BP Oil Spill, REM & Your Part
“This isn’t a movie we can turn off and walk away from…”
Ana Bozicevic and I just drove across the Cuyahoga River in Ohio two days ago, thinking about the water, the oil and this song. More fitting now than ever. Press play, sit back, take it in. Time to own this and do something. Good excuse to pass the Clean Energy Bill, Obama — push your local senators and representatives.
Cuyahoga – (from Life’s Rich Pageant)
Let’s put our heads together and start a new country up
Our father’s father’s father tried, erased the parts he didn’t like
Let’s try to fill it in, bank the quarry river, swim
We knee-skinned it you and me, we knee-skinned that river red
This is where we walked, this is where we swam
Take a picture here, take a souvenir
This land is the land of ours, this river runs red over it
We knee-skinned it you and me, we knee-skinned that river red
And we gathered up our friends, bank the quarry river, swim
We knee-skinned it you and me, underneath the river bed
This is where we walked, this is where we swam
Take a picture here, take a souvenir
Cuyahoga
Cuyahoga, gone
Let’s put our heads together, start a new country up,
Underneath the river bed we burned the river down.

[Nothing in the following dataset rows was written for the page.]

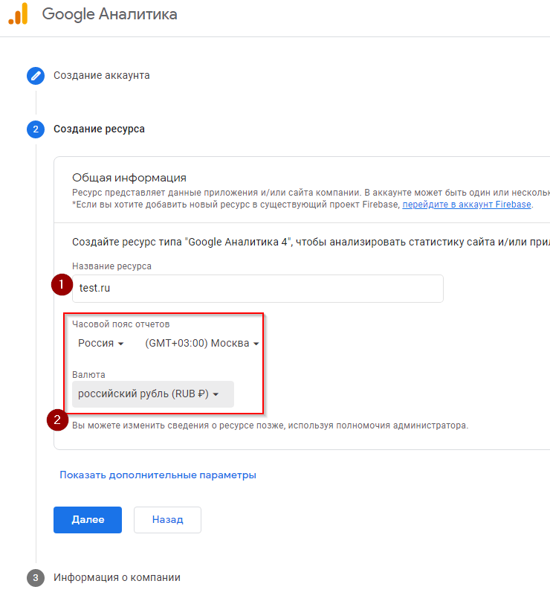Open the Россия country dropdown
Viewport: 550px width, 607px height.
(100, 344)
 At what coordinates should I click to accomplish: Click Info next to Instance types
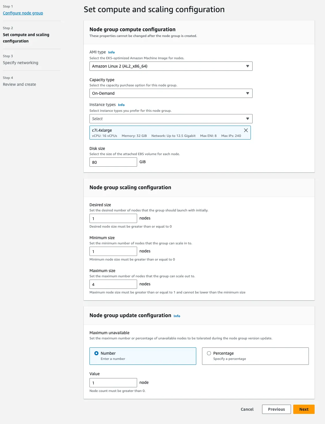coord(121,105)
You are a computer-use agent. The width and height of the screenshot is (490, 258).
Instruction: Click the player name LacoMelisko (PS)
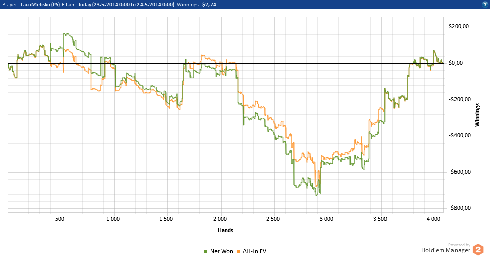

This is where they walked, swam, hunted, danced and sang,
Take a picture here, take a souvenir
Cuyahoga
Cuyahoga, gone
Rewrite the book and rule the pages, saving face, secured in faith
Bury, burn the waste behind you
This land is the land of ours, this river runs red over it
We are not your allies, we can not defend
This is where they walked, this is where they swam
Take a picture here, take a souvenir
Cuyahoga
Cuyahoga, gone
Cuyahoga
Cuyahoga, gone.
AMY KING View All →
Amy King is the recipient of the 2015 Winner of the Women’s National Book Association (WNBA) Award. Her latest collection, The Missing Museum, is a winner of the 2015 Tarpaulin Sky Book Prize. She co-edited with Heidi Lynn Staples the anthology Big Energy Poets of the Anthropocene: When Ecopoets Think Climate Change. She also co-edits the anthology series, Bettering American Poetry, and is a professor of creative writing at SUNY Nassau Community College.
This song makes inbetween spaces for one to begin apprehending what has happened, is happening in the Gulf of Mexico, and let that change our lives enough to make a difference. I had reposted on word pond “WHO HAS NO LAND HAS NO SEA” by Fady Joudah from your blog here by way of Poets for Living Waters and someone wrote me: “I had been avoiding the details. Leave it to the poets to rip your heart out.” Many thanks, Amy, for sharing the way you do.